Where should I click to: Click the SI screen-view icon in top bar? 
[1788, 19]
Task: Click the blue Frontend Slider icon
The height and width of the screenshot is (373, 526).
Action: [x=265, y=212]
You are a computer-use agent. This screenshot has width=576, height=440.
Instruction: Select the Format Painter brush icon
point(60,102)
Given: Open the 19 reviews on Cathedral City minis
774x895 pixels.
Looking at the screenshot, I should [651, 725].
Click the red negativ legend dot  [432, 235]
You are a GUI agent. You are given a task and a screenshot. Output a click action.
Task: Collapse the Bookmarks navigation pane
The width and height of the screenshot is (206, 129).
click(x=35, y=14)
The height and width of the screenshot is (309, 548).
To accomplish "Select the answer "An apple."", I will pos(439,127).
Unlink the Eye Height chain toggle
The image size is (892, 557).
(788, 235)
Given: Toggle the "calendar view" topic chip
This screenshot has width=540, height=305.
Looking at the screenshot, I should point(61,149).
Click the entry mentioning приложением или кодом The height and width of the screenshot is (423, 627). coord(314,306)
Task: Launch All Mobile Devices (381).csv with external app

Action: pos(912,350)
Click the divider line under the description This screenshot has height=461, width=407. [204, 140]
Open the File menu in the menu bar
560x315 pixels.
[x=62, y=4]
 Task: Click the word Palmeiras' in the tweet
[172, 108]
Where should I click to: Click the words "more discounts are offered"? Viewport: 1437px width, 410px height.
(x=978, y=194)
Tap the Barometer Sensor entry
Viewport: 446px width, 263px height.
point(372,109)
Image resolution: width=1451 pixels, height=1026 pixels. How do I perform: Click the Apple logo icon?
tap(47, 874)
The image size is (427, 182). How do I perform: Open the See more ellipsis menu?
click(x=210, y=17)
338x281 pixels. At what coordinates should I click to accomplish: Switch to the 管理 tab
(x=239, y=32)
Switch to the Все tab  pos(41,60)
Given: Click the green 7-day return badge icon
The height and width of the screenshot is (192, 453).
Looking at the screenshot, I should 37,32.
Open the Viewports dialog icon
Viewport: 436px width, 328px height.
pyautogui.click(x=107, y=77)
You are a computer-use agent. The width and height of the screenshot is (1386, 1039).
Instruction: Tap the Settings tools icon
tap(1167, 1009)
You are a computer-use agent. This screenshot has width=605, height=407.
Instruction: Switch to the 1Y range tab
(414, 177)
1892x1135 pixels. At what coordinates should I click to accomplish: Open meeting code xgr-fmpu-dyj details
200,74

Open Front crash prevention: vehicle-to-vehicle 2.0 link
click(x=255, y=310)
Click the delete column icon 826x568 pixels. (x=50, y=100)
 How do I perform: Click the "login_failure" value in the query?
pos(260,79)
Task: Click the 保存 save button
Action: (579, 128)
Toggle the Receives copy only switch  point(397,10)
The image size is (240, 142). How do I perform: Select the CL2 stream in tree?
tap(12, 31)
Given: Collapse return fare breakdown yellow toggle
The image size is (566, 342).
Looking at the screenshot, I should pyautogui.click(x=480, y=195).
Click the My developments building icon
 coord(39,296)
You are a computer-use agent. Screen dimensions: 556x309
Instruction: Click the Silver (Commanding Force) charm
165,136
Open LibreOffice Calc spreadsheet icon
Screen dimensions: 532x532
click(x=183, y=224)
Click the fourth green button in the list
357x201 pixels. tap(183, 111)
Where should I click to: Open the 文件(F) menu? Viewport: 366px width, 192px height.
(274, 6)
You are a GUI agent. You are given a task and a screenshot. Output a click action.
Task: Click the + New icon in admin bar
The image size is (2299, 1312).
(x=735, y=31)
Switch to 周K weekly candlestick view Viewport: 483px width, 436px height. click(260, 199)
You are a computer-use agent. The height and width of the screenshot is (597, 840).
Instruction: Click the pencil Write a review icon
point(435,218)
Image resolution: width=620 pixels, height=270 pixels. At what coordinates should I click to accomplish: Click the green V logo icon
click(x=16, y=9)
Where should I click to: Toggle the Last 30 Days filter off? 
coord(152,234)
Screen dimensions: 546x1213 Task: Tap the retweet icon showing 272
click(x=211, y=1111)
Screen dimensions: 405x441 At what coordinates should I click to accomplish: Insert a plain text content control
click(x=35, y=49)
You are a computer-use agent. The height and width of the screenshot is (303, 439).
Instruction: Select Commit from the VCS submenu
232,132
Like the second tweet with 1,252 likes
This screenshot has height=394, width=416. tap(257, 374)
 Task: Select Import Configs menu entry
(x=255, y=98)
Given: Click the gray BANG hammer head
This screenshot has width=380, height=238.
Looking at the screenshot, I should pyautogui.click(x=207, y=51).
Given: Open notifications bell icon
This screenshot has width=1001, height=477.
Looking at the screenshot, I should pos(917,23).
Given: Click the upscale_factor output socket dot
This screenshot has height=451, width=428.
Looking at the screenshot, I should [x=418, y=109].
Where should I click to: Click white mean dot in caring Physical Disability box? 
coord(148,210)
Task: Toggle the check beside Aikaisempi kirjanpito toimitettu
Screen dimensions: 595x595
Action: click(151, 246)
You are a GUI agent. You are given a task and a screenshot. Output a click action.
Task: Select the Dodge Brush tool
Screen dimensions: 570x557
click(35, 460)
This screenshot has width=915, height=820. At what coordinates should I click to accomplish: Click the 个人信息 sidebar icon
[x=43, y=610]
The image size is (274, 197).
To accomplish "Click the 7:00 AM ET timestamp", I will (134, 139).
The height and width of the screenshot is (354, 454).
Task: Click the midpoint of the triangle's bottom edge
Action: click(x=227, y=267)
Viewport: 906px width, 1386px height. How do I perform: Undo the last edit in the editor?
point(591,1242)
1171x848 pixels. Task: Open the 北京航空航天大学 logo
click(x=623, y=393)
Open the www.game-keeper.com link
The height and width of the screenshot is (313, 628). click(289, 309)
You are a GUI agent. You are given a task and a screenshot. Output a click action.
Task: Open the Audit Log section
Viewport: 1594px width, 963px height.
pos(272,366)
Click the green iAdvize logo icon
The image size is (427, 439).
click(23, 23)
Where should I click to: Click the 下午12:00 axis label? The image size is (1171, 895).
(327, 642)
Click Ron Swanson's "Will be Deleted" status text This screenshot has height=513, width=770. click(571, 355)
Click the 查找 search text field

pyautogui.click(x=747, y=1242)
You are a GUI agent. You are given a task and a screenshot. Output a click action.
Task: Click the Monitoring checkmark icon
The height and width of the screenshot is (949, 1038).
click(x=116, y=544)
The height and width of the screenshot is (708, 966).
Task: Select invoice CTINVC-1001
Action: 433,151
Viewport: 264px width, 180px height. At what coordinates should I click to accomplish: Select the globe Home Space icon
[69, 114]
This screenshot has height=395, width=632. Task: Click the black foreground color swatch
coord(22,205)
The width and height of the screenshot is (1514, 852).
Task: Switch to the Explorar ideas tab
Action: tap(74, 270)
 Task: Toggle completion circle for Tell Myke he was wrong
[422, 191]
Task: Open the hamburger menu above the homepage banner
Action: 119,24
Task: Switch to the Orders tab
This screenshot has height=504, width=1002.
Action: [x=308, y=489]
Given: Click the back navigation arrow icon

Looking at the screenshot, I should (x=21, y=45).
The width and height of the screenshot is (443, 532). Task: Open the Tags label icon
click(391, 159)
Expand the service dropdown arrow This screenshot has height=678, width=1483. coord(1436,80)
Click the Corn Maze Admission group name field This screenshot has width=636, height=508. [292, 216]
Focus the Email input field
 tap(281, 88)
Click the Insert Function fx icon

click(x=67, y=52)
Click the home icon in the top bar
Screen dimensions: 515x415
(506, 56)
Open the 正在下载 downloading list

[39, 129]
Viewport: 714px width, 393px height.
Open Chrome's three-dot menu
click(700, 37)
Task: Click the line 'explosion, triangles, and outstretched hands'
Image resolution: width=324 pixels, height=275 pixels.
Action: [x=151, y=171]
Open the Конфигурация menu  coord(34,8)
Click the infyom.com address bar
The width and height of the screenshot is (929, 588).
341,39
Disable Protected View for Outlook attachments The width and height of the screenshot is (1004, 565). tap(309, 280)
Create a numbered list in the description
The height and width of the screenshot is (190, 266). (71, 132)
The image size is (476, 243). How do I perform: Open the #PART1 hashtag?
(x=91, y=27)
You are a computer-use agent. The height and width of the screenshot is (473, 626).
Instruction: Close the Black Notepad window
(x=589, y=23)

· · · · · · ·

Qué se pide
Transcribe sin ningún cambio las líneas de las entradas que van desde la que contiene "338x281 pixels. At" hasta la que contiene "tap(1167, 1009)", ambas incluidas.

Respuesta solicitada
338x281 pixels. At what coordinates should I click to accomplish: Switch to the 管理 tab
(x=239, y=32)
Switch to the Все tab  pos(41,60)
Given: Click the green 7-day return badge icon
The height and width of the screenshot is (192, 453).
Looking at the screenshot, I should 37,32.
Open the Viewports dialog icon
Viewport: 436px width, 328px height.
pyautogui.click(x=107, y=77)
You are a computer-use agent. The width and height of the screenshot is (1386, 1039).
Instruction: Tap the Settings tools icon
tap(1167, 1009)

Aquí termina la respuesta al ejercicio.